Supplied entries -
● ● ● ●
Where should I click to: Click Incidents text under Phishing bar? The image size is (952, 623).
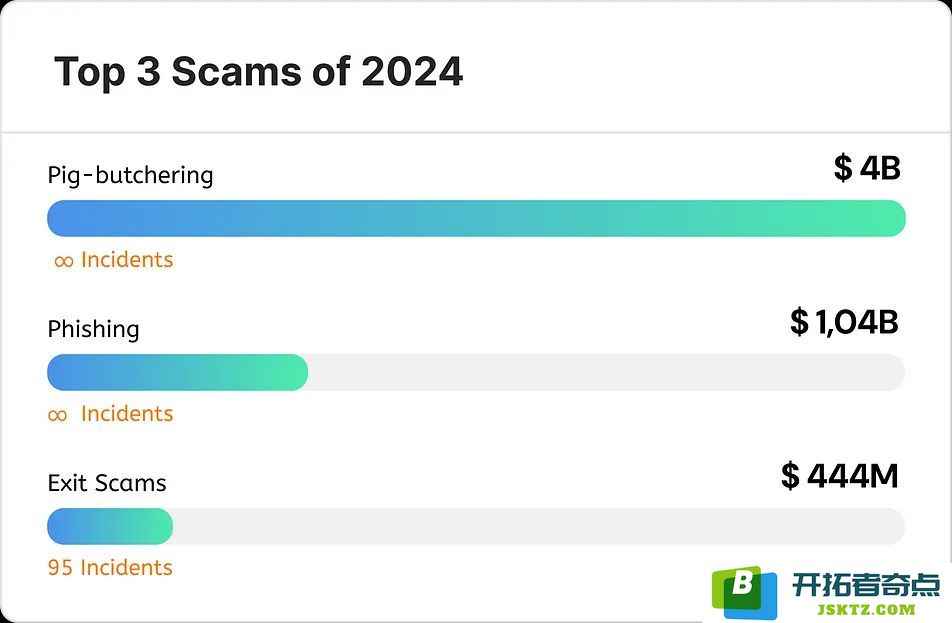pyautogui.click(x=127, y=414)
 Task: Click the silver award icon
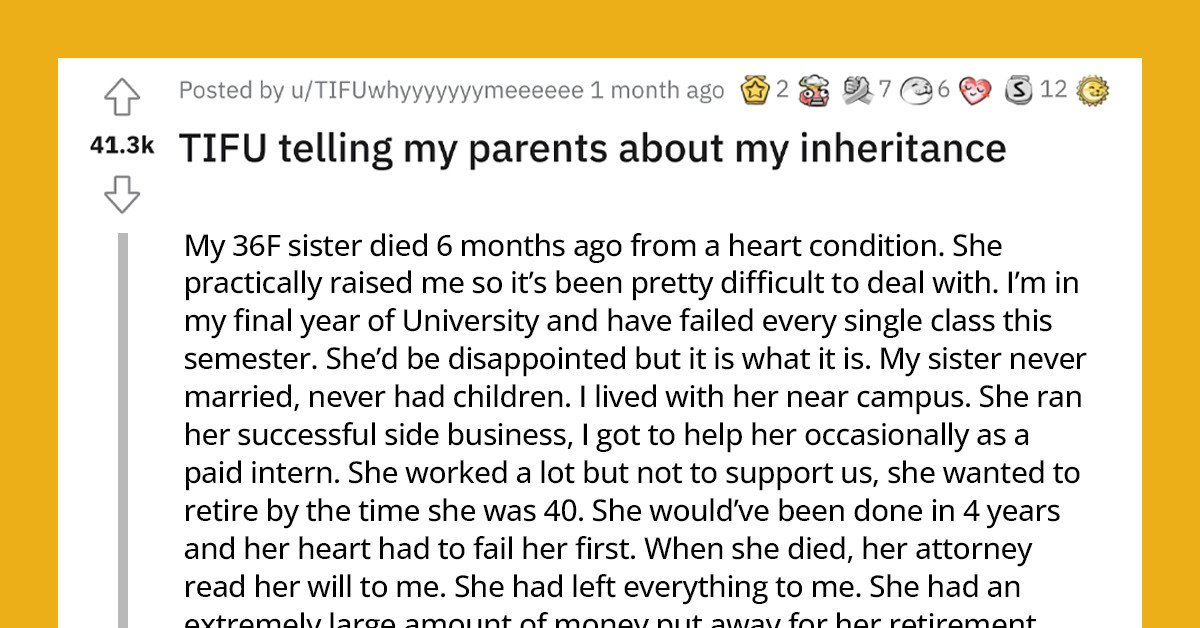point(1021,89)
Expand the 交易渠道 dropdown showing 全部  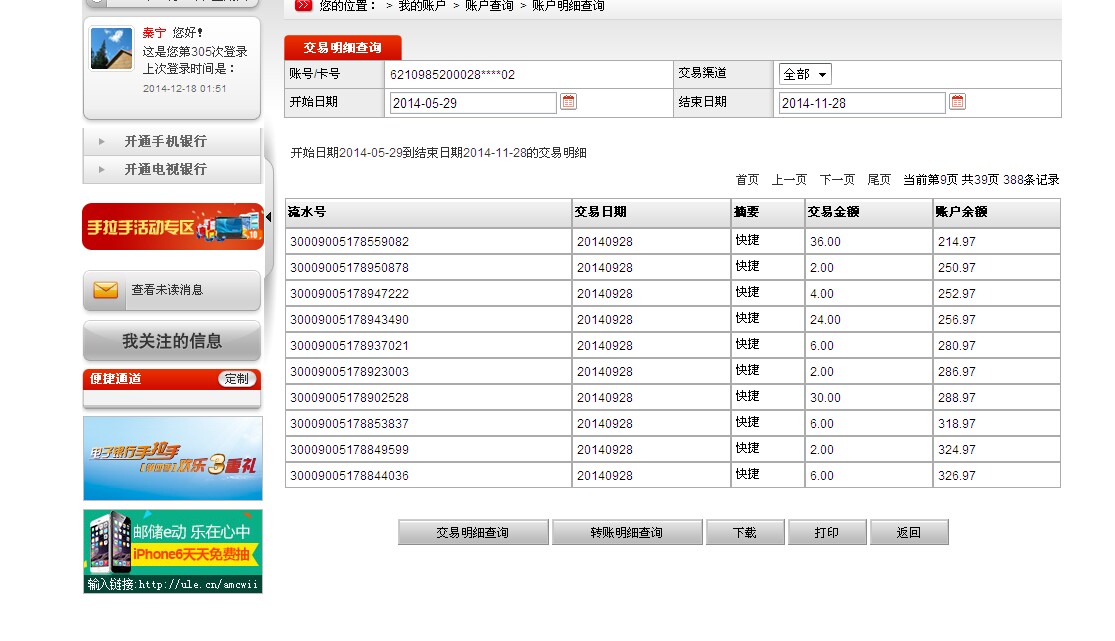point(805,74)
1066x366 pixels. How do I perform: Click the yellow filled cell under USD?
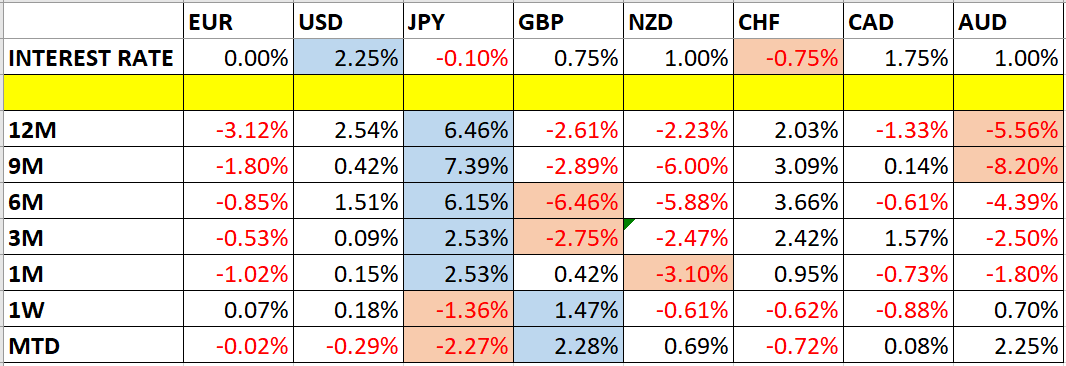click(347, 93)
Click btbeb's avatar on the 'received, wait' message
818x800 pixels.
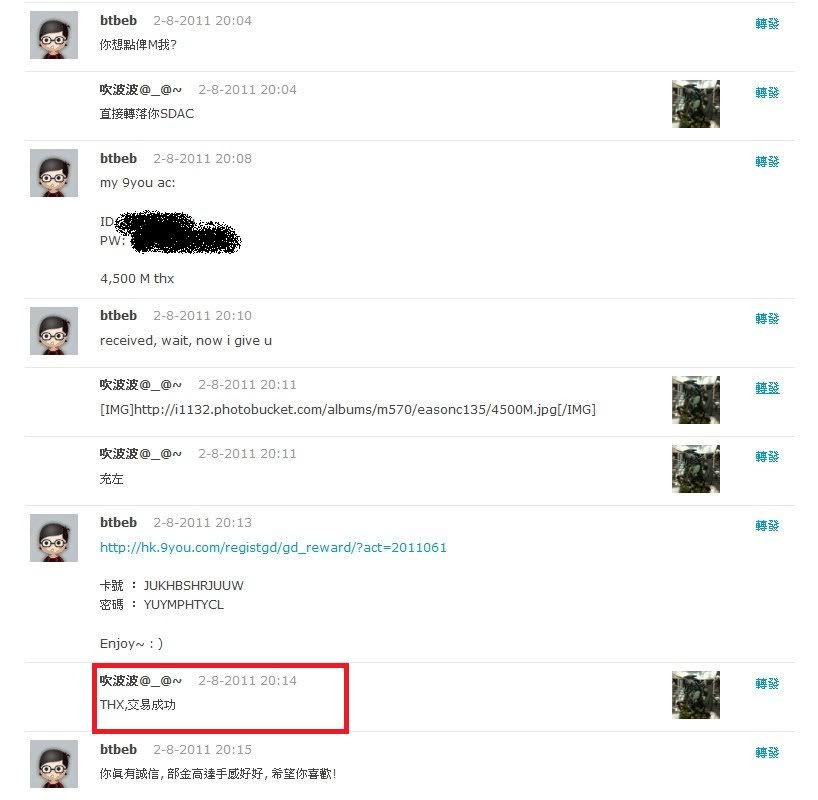pos(54,331)
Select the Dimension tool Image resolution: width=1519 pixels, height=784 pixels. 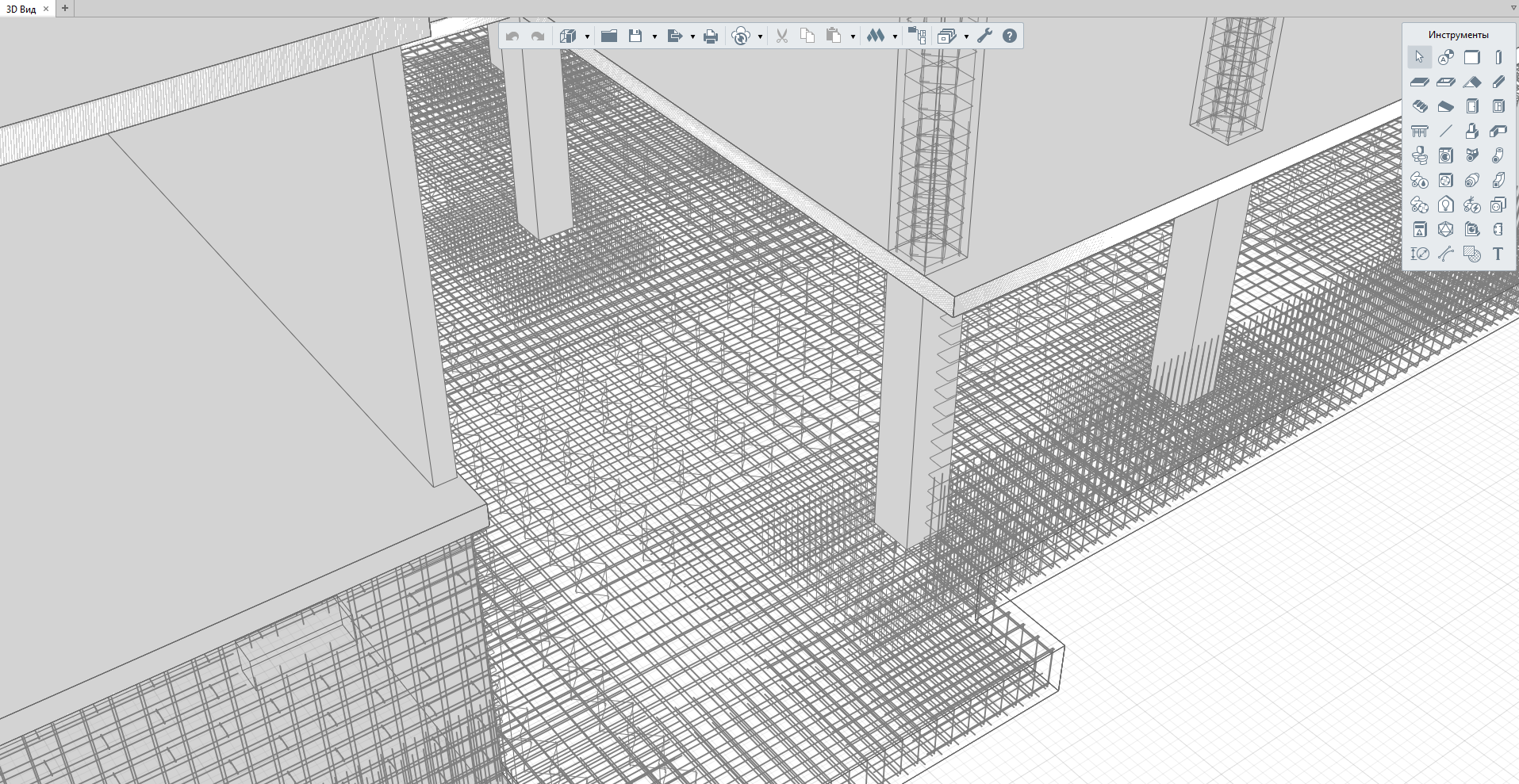pyautogui.click(x=1420, y=254)
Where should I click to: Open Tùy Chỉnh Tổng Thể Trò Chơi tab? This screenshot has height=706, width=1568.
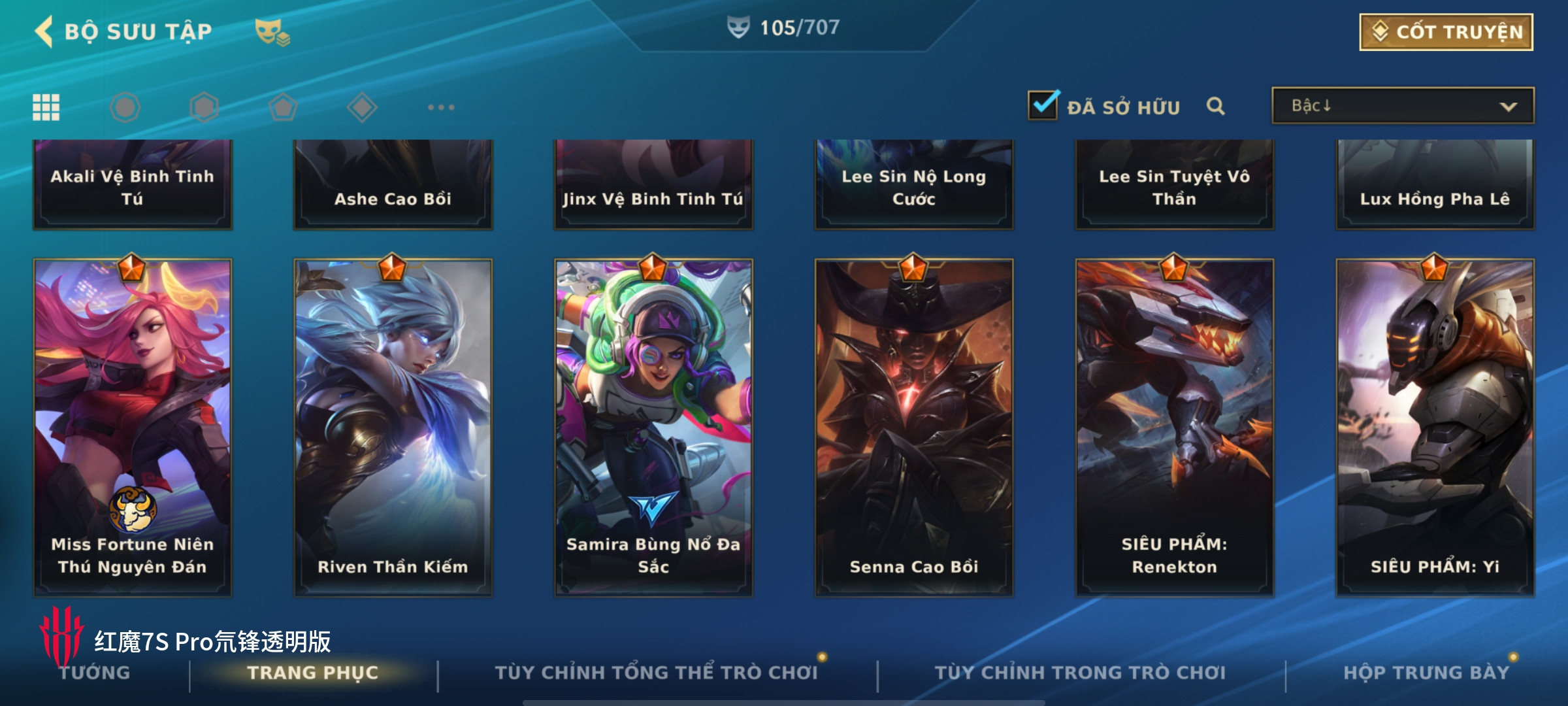coord(656,672)
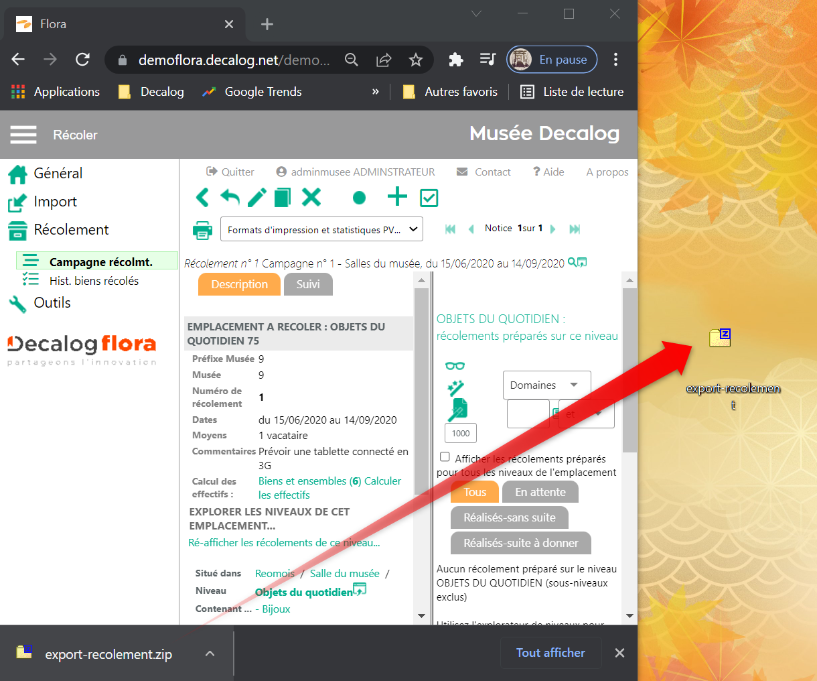
Task: Enable 'Afficher les récolements préparés' checkbox
Action: (445, 457)
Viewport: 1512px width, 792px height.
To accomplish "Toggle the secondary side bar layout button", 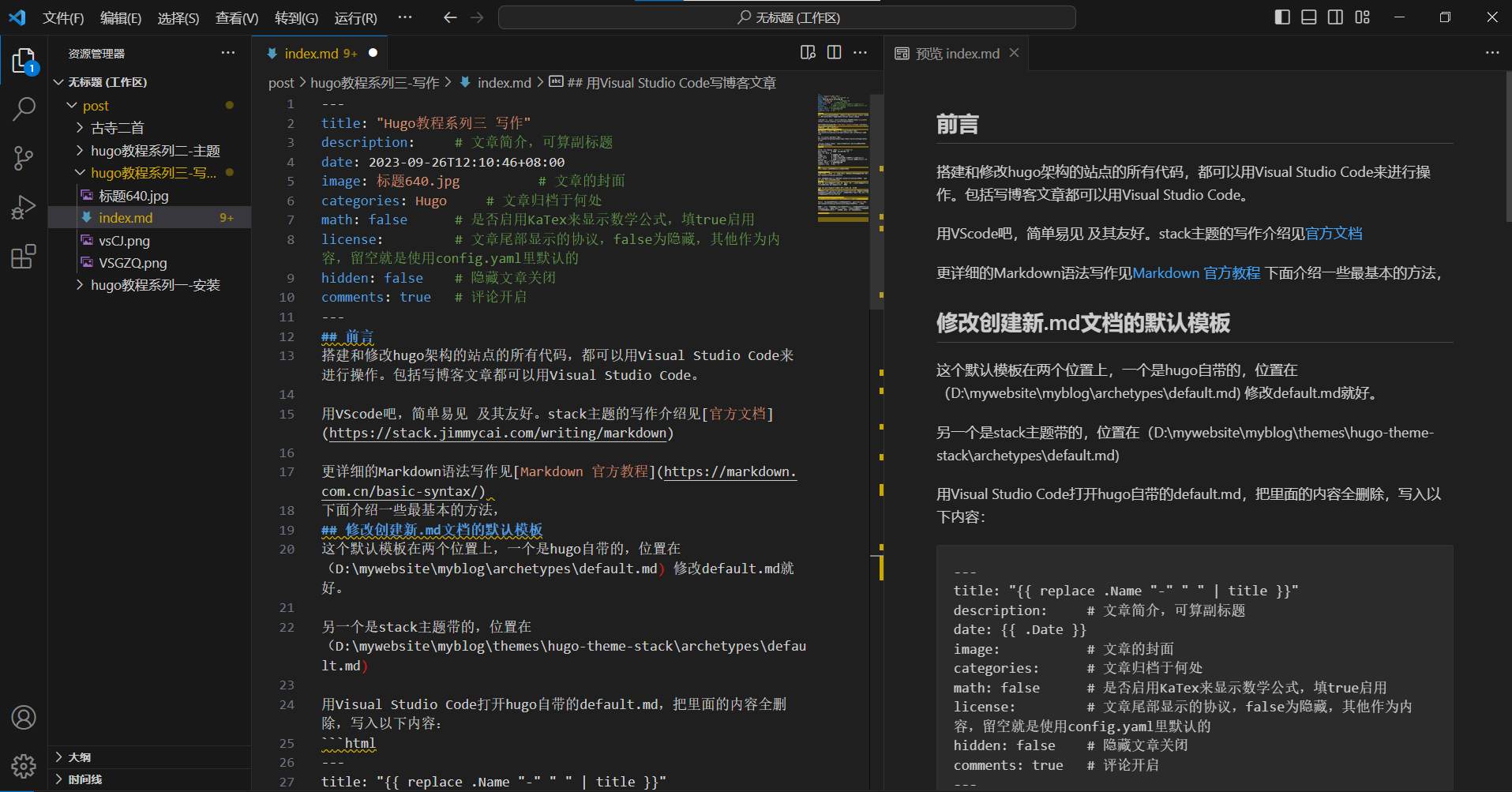I will coord(1335,17).
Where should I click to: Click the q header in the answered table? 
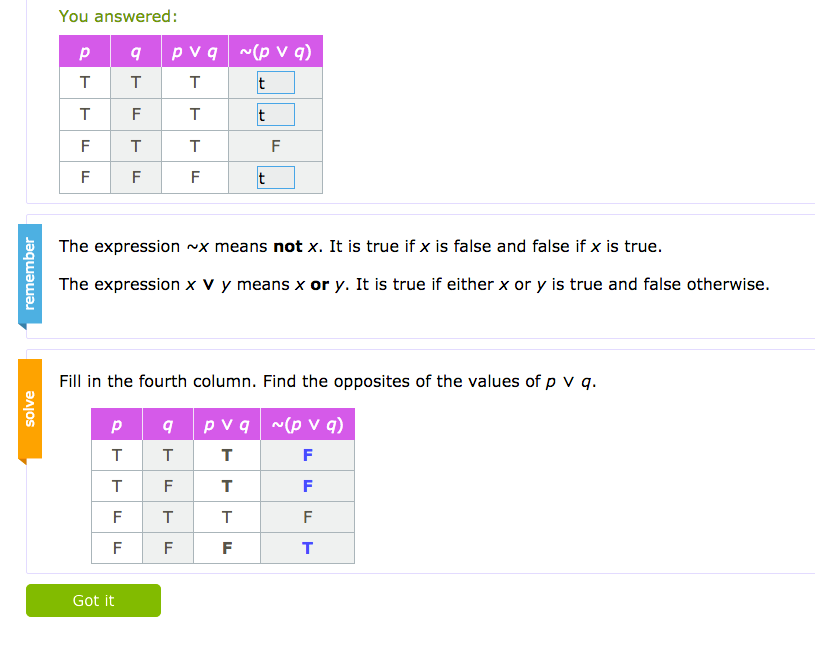(136, 52)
● ● ● ●
From the line containing "Where should I click to: Click the" to the last line of the records above, return each line exactly, both ends included, and nothing more. Leave out the pictures.

Where should I click to: Click the q header in the answered table? 
(136, 52)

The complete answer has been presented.